En Balears, el alquiler se traga el 61% del sueldo y en el caso de los jóvenes llega a comérselo todo
¿Vivir para trabajar o trabajar para pagar el alquiler? En las Islas Baleares, la vivienda ya absorbe el 61% del sueldo medio de los residentes. El problema adquiere tintes dramáticos entre los más jóvenes, quienes ven cómo el coste de un piso consume prácticamente el 100% de sus ingresos, cronificando una crisis habitacional que amenaza el futuro demográfico y la cohesión social de la región.
El precio del alquiler sigue tensando al máximo los salarios en las Islas Baleares. Según los últimos datos publicados, los ciudadanos baleares tienen que destinar cerca del 61% de su sueldo al pago del alquiler, una cifra que confirma que la vivienda sigue siendo uno de los principales factores de presión económica para las familias trabajadoras. En el caso de los jóvenes, la situación es todavía más extrema: el alquiler puede llegar a consumir prácticamente todo el salario, lo que hace muy difícil emanciparse o mantener un proyecto de vida autónomo.
El dato no es solo un indicador económico, sino también social. Cuando una persona tiene que dedicar más de la mitad de lo que gana a pagar el techo, queda muy poco margen para asumir gastos básicos como alimentación, transporte, suministros o imprevistos. Esto explica por qué cada vez más jóvenes alargan la estancia en casa de los padres, comparten piso durante más años o renuncian a vivir solos. En Balears, esta tensión es especialmente dura porque el mercado inmobiliario está marcado por una oferta limitada y unos precios que no dejan de presionar hacia arriba.
La comparación con 2018 ayuda a entender el alcance del problema.

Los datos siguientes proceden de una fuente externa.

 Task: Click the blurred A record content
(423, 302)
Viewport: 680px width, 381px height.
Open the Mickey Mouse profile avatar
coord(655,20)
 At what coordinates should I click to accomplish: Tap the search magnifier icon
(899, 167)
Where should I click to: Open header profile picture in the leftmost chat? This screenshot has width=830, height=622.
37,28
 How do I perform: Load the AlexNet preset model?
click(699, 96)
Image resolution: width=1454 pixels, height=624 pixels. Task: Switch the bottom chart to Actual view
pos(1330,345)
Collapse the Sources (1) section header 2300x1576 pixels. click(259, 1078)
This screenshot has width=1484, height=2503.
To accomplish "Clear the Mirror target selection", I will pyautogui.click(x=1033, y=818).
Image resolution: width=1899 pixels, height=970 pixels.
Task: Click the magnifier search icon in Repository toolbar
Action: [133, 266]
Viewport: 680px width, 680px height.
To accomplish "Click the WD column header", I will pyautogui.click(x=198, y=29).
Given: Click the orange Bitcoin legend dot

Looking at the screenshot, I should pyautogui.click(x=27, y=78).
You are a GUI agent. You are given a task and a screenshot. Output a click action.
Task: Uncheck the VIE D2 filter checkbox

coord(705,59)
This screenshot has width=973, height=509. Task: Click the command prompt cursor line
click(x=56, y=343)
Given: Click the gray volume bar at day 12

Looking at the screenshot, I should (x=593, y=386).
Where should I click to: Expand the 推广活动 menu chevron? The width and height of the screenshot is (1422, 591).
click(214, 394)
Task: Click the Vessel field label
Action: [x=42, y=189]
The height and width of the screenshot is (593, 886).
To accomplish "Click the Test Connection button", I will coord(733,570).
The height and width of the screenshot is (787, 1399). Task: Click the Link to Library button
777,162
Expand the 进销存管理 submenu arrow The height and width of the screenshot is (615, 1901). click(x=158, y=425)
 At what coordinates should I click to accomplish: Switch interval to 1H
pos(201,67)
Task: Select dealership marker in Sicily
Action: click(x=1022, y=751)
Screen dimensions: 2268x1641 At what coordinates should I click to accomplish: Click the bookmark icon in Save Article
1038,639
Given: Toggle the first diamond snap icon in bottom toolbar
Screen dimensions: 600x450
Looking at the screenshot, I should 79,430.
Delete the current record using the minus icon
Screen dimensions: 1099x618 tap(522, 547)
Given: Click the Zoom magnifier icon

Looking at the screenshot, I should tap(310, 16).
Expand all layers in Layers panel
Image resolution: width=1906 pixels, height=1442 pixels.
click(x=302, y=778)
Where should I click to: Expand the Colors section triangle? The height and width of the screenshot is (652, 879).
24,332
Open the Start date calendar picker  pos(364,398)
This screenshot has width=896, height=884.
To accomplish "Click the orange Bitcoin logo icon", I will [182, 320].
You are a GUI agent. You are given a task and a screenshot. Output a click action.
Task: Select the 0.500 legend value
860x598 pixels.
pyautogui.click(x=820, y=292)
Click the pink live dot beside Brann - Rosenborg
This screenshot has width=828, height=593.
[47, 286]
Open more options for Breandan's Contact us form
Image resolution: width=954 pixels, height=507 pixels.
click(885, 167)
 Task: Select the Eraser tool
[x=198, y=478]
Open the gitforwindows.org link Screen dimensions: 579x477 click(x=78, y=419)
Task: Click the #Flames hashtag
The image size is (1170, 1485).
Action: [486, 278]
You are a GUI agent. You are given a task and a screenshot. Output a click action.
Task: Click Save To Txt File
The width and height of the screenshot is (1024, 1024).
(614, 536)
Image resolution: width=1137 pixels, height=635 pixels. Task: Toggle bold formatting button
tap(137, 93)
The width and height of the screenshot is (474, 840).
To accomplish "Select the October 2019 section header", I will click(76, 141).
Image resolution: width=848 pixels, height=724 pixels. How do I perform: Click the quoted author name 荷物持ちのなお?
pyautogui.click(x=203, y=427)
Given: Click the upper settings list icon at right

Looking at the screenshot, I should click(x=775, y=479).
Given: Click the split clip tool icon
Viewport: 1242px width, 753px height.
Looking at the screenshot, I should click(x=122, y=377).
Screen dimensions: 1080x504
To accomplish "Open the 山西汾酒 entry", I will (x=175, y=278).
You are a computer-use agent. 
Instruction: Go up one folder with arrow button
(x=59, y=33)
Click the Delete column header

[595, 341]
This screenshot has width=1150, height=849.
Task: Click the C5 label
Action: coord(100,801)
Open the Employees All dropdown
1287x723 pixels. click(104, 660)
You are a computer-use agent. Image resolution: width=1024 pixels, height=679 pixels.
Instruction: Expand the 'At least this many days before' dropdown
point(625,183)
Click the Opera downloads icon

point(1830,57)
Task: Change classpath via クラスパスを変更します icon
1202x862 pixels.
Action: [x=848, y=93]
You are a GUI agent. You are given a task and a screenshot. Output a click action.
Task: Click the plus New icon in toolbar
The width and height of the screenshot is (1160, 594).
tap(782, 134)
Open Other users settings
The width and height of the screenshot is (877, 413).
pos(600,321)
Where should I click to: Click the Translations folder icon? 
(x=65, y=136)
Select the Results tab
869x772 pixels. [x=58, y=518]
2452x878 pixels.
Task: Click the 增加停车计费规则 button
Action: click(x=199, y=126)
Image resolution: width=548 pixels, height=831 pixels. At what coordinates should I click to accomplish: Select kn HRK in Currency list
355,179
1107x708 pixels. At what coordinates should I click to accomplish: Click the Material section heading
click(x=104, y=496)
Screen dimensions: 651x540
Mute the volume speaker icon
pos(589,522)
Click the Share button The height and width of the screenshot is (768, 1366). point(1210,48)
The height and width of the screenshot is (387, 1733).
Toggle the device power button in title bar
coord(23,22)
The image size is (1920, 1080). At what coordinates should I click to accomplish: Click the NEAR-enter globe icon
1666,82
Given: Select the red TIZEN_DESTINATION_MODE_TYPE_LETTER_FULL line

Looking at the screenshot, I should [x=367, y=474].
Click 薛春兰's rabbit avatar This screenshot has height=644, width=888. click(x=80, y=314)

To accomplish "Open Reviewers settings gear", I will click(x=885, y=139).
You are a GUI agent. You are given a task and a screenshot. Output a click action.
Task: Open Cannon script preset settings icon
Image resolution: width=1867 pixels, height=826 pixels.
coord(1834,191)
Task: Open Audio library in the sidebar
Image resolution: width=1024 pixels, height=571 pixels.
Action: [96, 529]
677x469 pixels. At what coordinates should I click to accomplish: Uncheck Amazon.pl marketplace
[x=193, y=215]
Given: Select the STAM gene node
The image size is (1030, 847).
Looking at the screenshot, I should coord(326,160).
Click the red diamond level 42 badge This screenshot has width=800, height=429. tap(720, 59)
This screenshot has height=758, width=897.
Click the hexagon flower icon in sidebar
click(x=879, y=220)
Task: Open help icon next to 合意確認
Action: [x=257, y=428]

En ese entonces, los ciudadanos de Baleares destinaban el 43% del sueldo mensual al alquiler; ahora, la carga se ha disparado hasta el 61% o incluso al 63%, según las últimas estimaciones publicadas.
El encarecimiento sostenido de los precios y la pérdida de capacidad adquisitiva han ido ampliando la distancia entre lo que se cobra y lo que cuesta vivir. Por ello, el debate sobre la vivienda ya no es solo una cuestión de mercado, sino también de cohesión social y de futuro demográfico.
Esta realidad golpea con especial dureza a los salarios más bajos y, dentro de estos, a los de los jóvenes. Si el salario mínimo ya es insuficiente en muchos contextos, en Baleares el problema se multiplica porque el coste de vida es mucho más alto que en otros territorios. El resultado es una sociedad donde trabajar no siempre garantiza poder vivir con dignidad.
El mensaje es claro: si el alquiler sigue absorbiendo una parte tan elevada del sueldo, la vivienda seguirá siendo la gran barrera para miles de residentes en las Islas.